The station is unstaffed, and consists of one side platform serving a single bidirectional track, with the station structure located on the south side of the track. It has a waiting room but no toilet facilities.

==Adjacent stations==

| « |  | Service | » |  |
Fujikyuko Line
| Mitsutōge |  | Local | Yoshiikeonsenmae |  |
Fujisan Tokkyū: Does not stop at this station
Fuji Tozan Densha: Does not stop at this station

==History==
Kotobuki Station opened on 19 June 1929, initially named Kurechi Station (暮地駅).

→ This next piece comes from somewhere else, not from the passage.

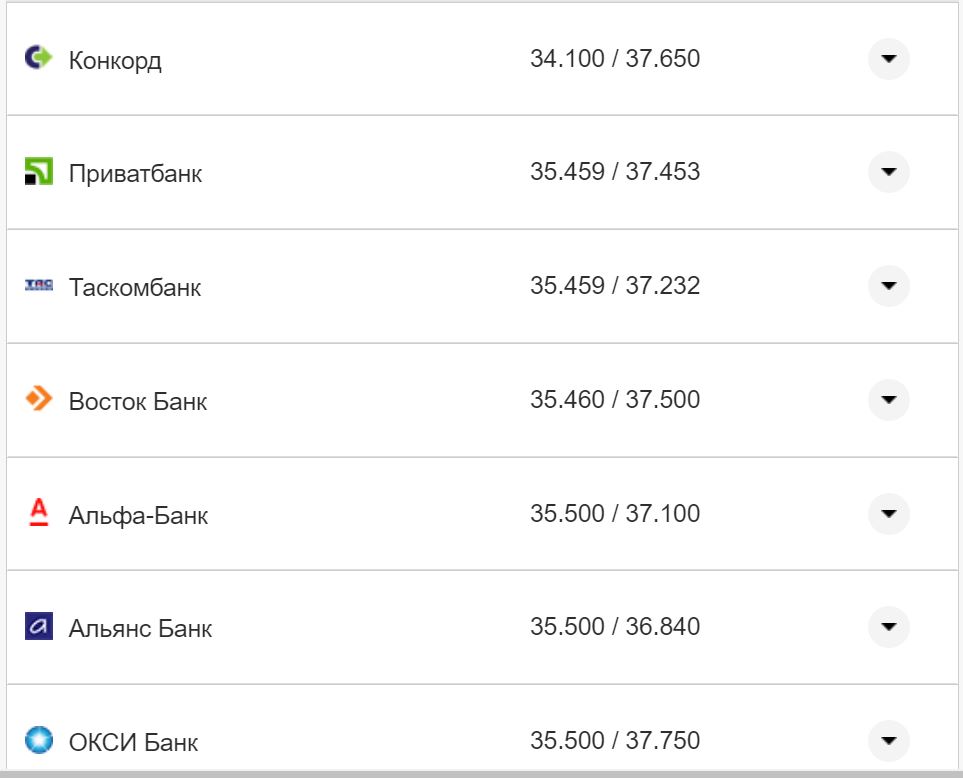Click Восток Банк rate 35.460 / 37.500
The image size is (963, 778).
pos(615,400)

It was renamed on 11 June 1930 due to the name's similar appearance to (墓地, bochi), the Japanese word for "graveyard".

==Passenger statistics==
In fiscal 1998, the station was used by an average of 518 passengers daily.

==Surrounding area==
- Fujimidai Junior High School
- Fuji Elementary School
- Chūō Expressway

== Future Development ==
In order to strengthen the transport capacity and ensure flexibility in the timetable of the Fujikyu Railway Line, construction of new train passing facilities at this station began on February 2, 2026, with completion scheduled for December 2027 and an increase in train services planned for the timetable revision in March 2028. Upon completion, the station will have two platforms and two tracks, with the two platforms connected by a level crossing within the station premises.